The obstacles are real. Data privacy compliance across GDPR, CPRA, and a growing patchwork of international frameworks remains the most cited barrier to scaling. Talent gaps in AI engineering and governance are extending timelines for enterprises building internal capability. And ethical AI deployment, following high-profile failures in lending bias and clinical recommendation systems, is now a board-level concern at most large enterprises.
The industry response has coalesced around three things: investment in AI governance platforms that provide monitoring and audit trails; upskilling programmes that build client capability rather than client dependency; and partnerships with domain-specific AI specialists who bring the regulatory and technical depth that general-purpose firms cannot match.
The 2026 landscape is not the destination. This is a pivotal moment. Here is how the next two years are likely to unfold for enterprise AI.
AI will move from augmenting human decisions to making autonomous ones within defined parameters. We’re already seeing this in algorithmic trading and dynamic pricing, and it will expand materially as multi-agent systems mature.
Leading enterprises in 2028 won’t be using AI tools; they’ll be running on AI. It becomes the operating logic: how decisions get made, how value gets delivered.
Sovereign AI is shifting from policy debate to procurement requirement. Regulated enterprises in defence, healthcare, and finance are already mandating private-cloud deployability and data residency controls. The NIST AI Risk Management Framework is fast becoming the baseline standard. (Source)
Microsoft has committed to processing Microsoft 365 Copilot interactions in-country for 15 nations by the end of 2026. This includes Australia, India, Japan, and the UK. This decision responds directly to the demands for enterprise data residency. (Source)

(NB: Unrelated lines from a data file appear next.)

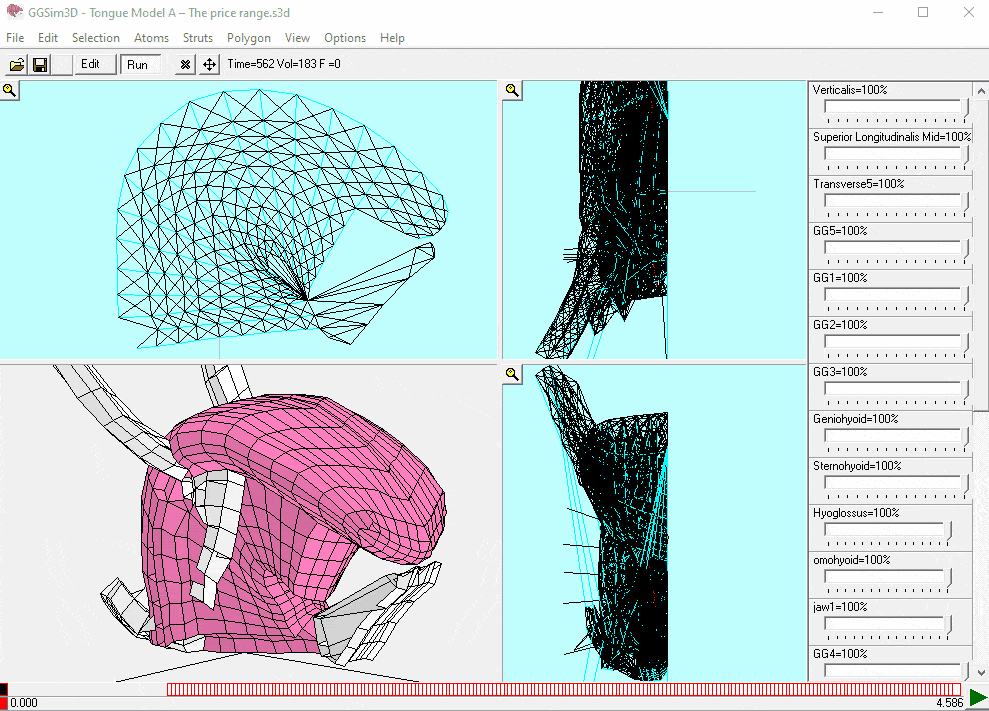This screenshot has height=711, width=989.
Task: Click the red square at bottom-left corner
Action: click(4, 703)
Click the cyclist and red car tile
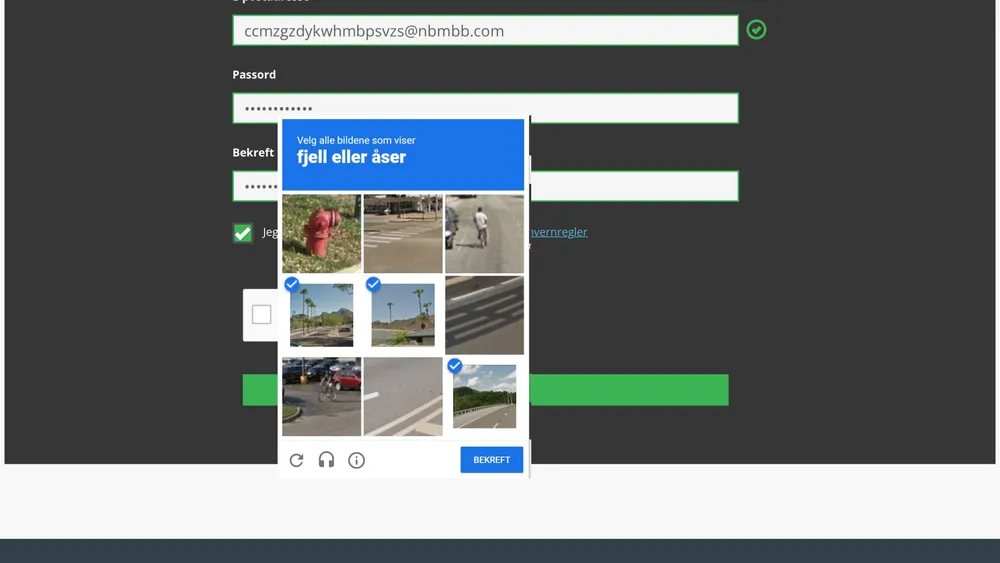The width and height of the screenshot is (1000, 563). click(321, 397)
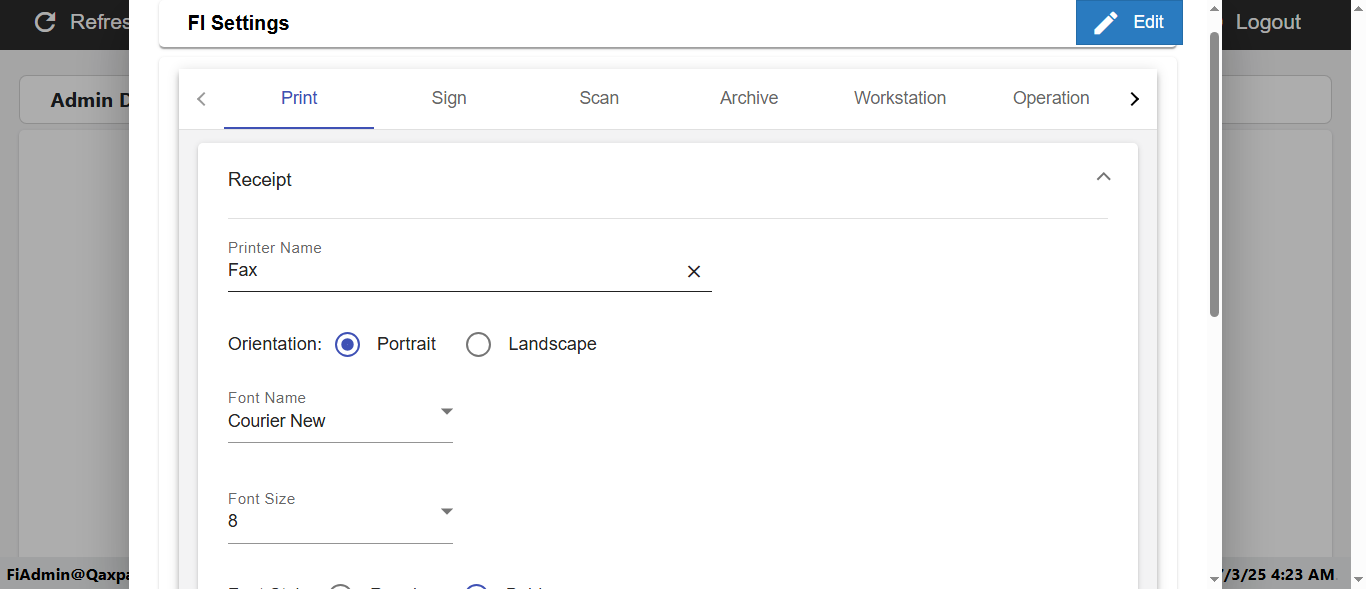
Task: Click the Logout button
Action: (1268, 22)
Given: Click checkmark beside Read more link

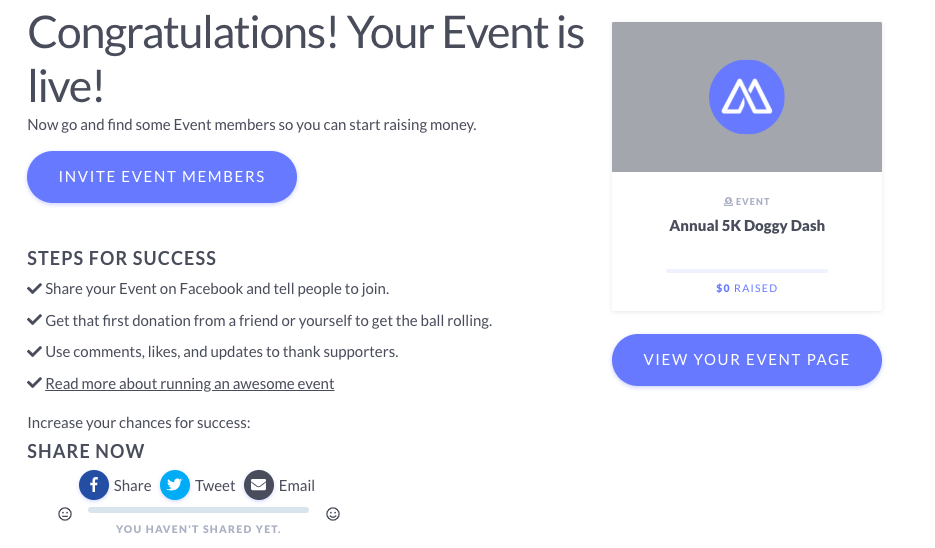Looking at the screenshot, I should click(34, 383).
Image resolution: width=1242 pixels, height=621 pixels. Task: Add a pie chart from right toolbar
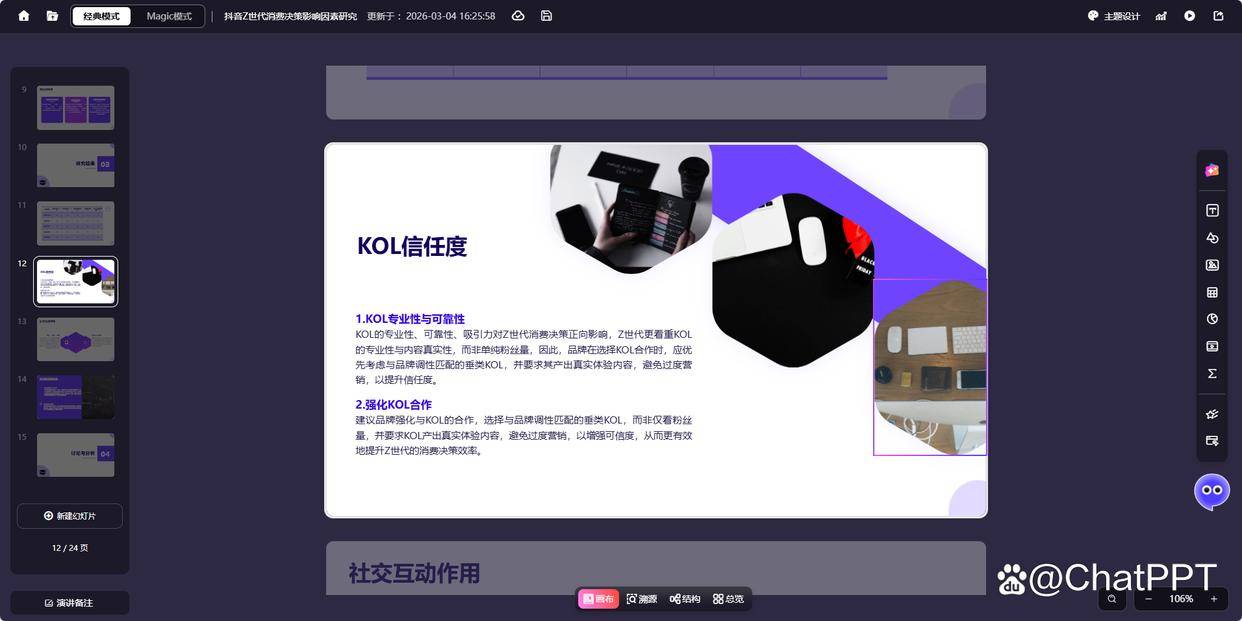coord(1212,319)
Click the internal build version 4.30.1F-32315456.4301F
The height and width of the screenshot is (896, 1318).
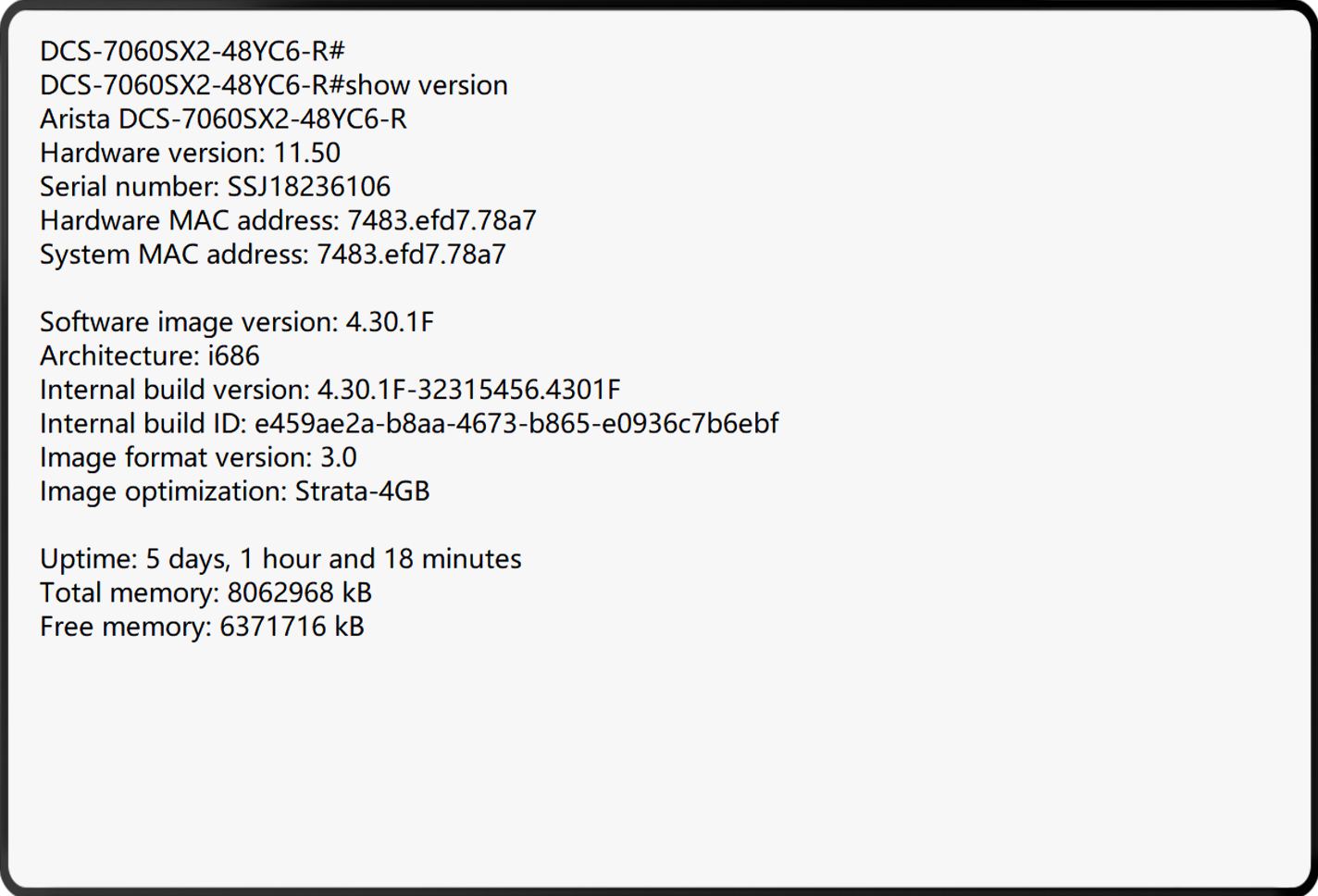point(468,390)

In 2026, AI services aren’t optional; they’re your growth engine. IT and consulting leaders are reaping significant benefits by integrating agentic innovation, governed data, and AIaaS factories to achieve outcomes that redefine value at the billion-scale. Ready to engineer yours?
Partnering with a leading AI services company powering Fortune 500 transformations would be the ideal way forward for enterprises.
What are AI services, and how are they transforming IT and consulting in 2026?
AI services are ready-made or specially designed artificial intelligence applications, algorithms, and models provided by companies to automate tasks, examine data, and create insights. It include data engineering, model development, MLOps, and governance. In 2026, they are moving IT and AI consulting from project-based delivery to ongoing, outcome-based AI initiatives that are revenue and operations-impacting.
How are IT and consulting leaders turning AI into billion-dollar growth opportunities?
By shifting from consulting to AI-as-a-Service, establishing repeatable delivery factories, and shifting outcome-based contracts to revenue outcome, as opposed to project outcome. The movement from implementation to continuous AI stewardship is where compounding revenue really starts.
What role do specialized AI services partners play in scaling enterprise AI solutions?
Specialists like Tredence provide domain-specific AI depth, ready-made accelerators, and compliant MLOps frameworks. These are things most enterprises are unable to build within, and they compress time to value, lower delivery risk, and upgrade discrete AI initiatives to enterprise-wide scalable programmes.